▶ [THE TASK]: What I need is an exact repeat of the lines from the one with "Task: Click the restart capture icon" through the end of the listing below. Leave out every picture.

▶ [DATA RECORDS]:
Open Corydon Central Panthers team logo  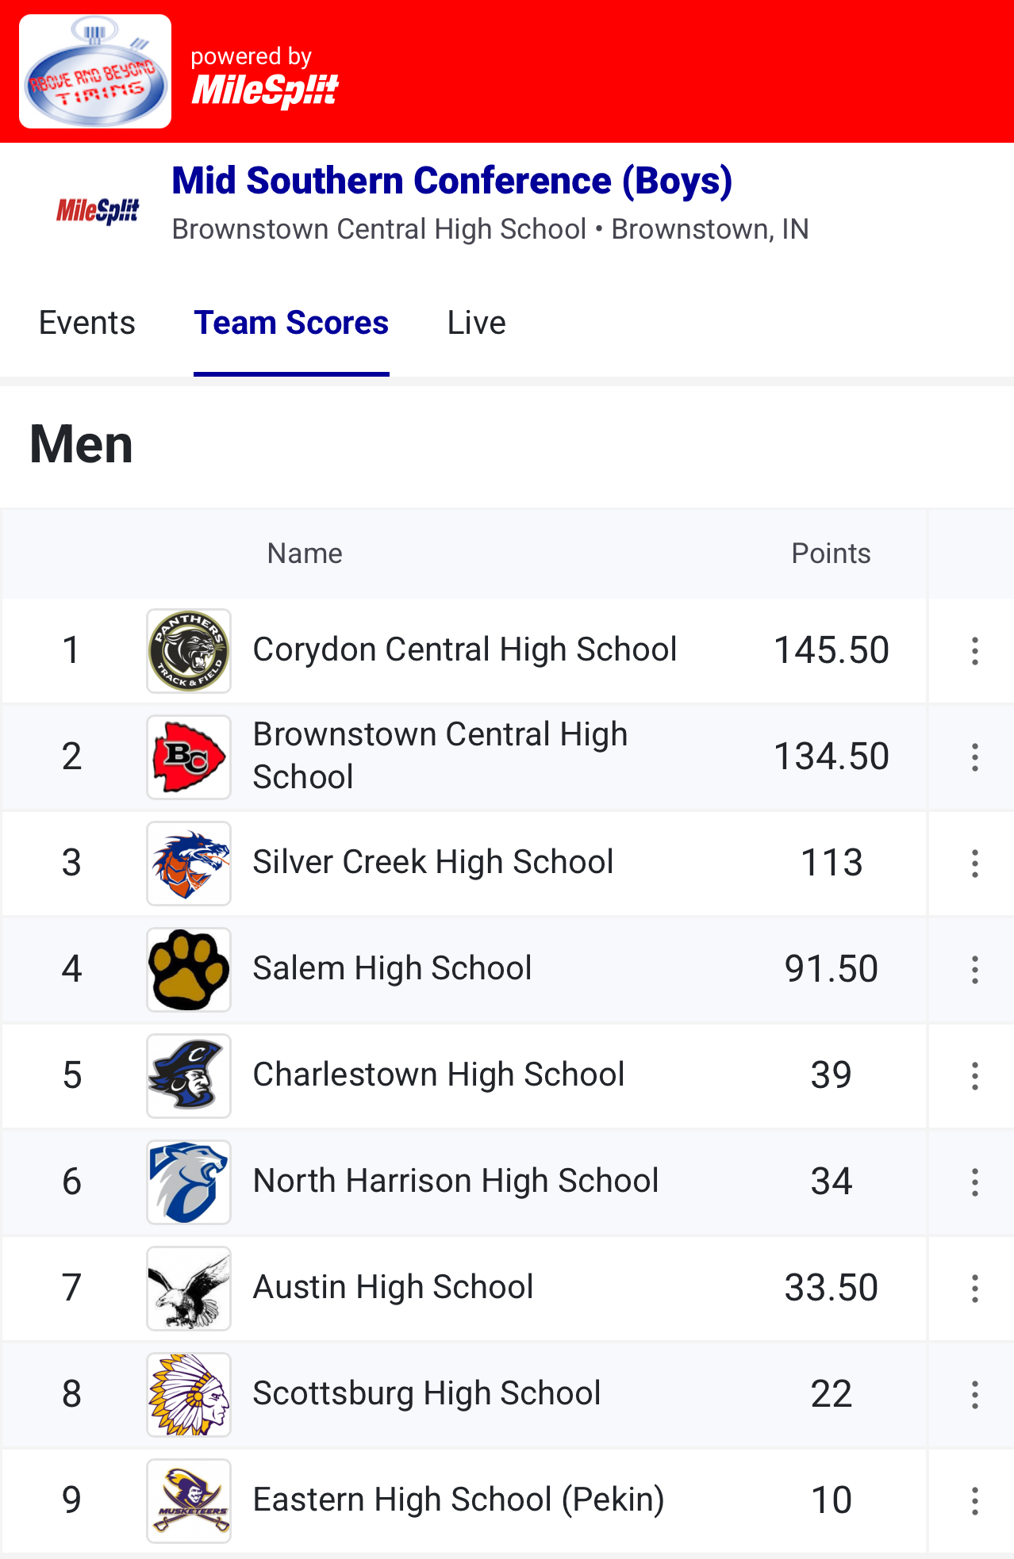(189, 651)
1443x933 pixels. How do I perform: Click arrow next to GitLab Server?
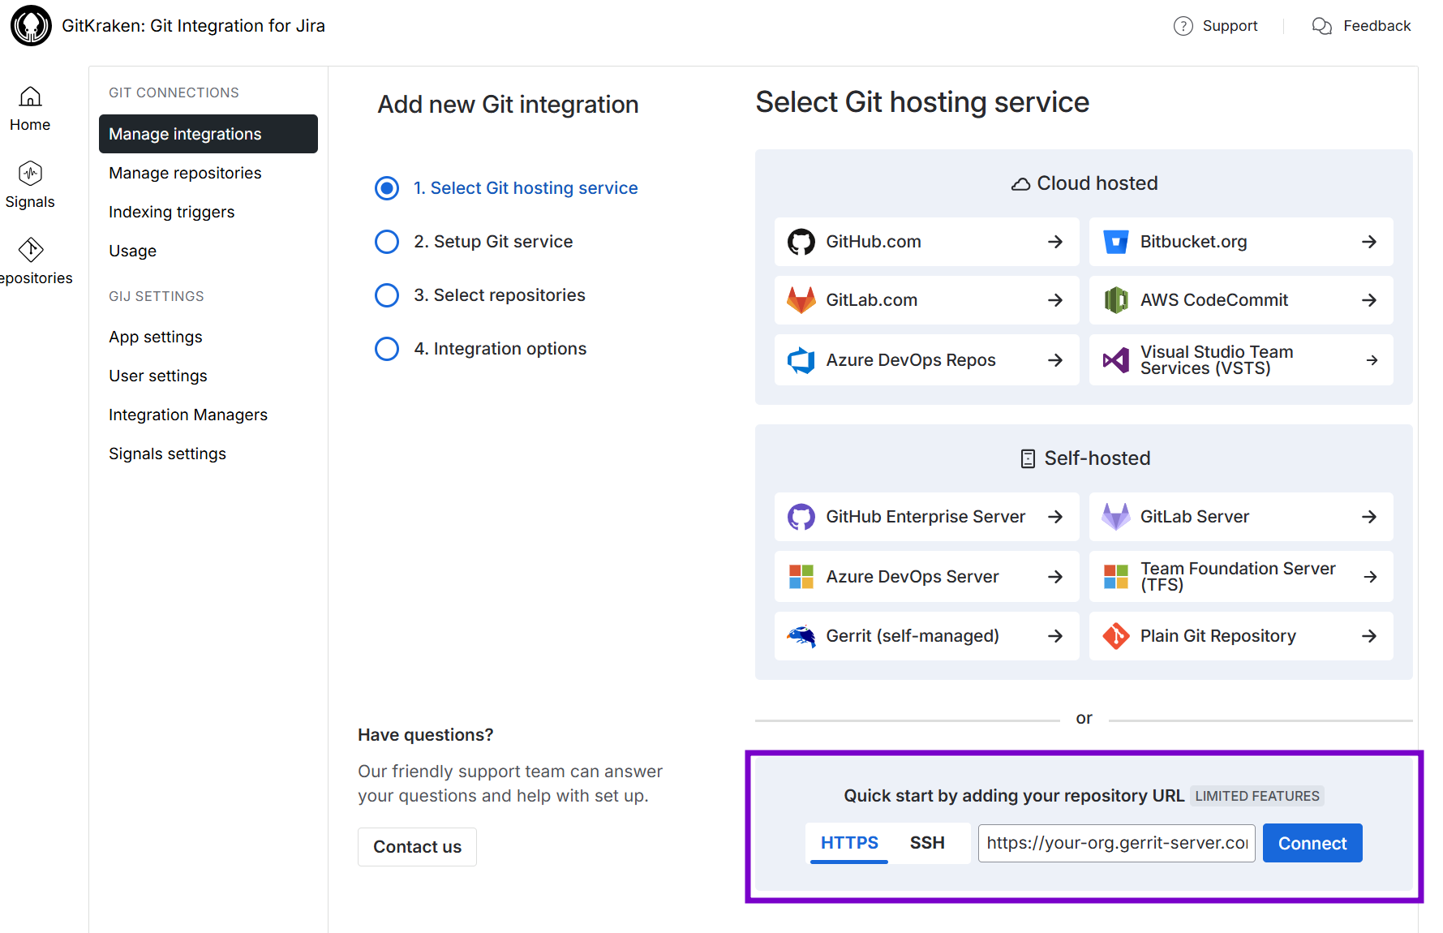[1368, 517]
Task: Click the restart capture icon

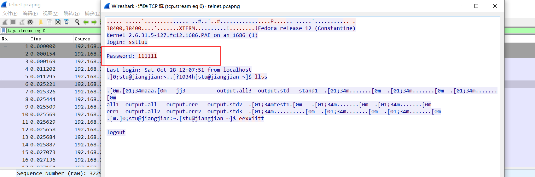Action: (x=22, y=22)
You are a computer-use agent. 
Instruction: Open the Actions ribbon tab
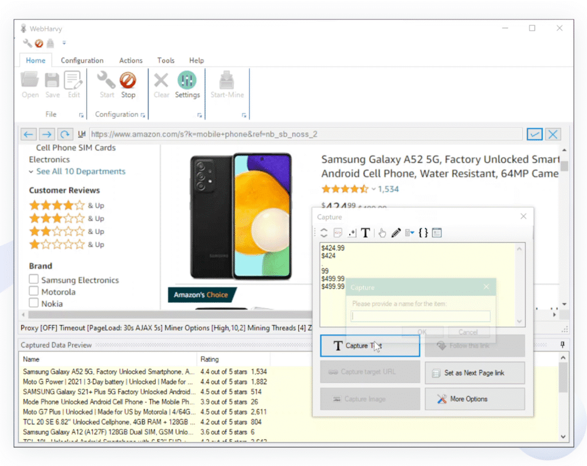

▶ [TASK OUTPUT]:
Task: Click the restart capture icon

Action: (x=22, y=22)
You are a computer-use agent. 
Instruction: Open the Actions ribbon tab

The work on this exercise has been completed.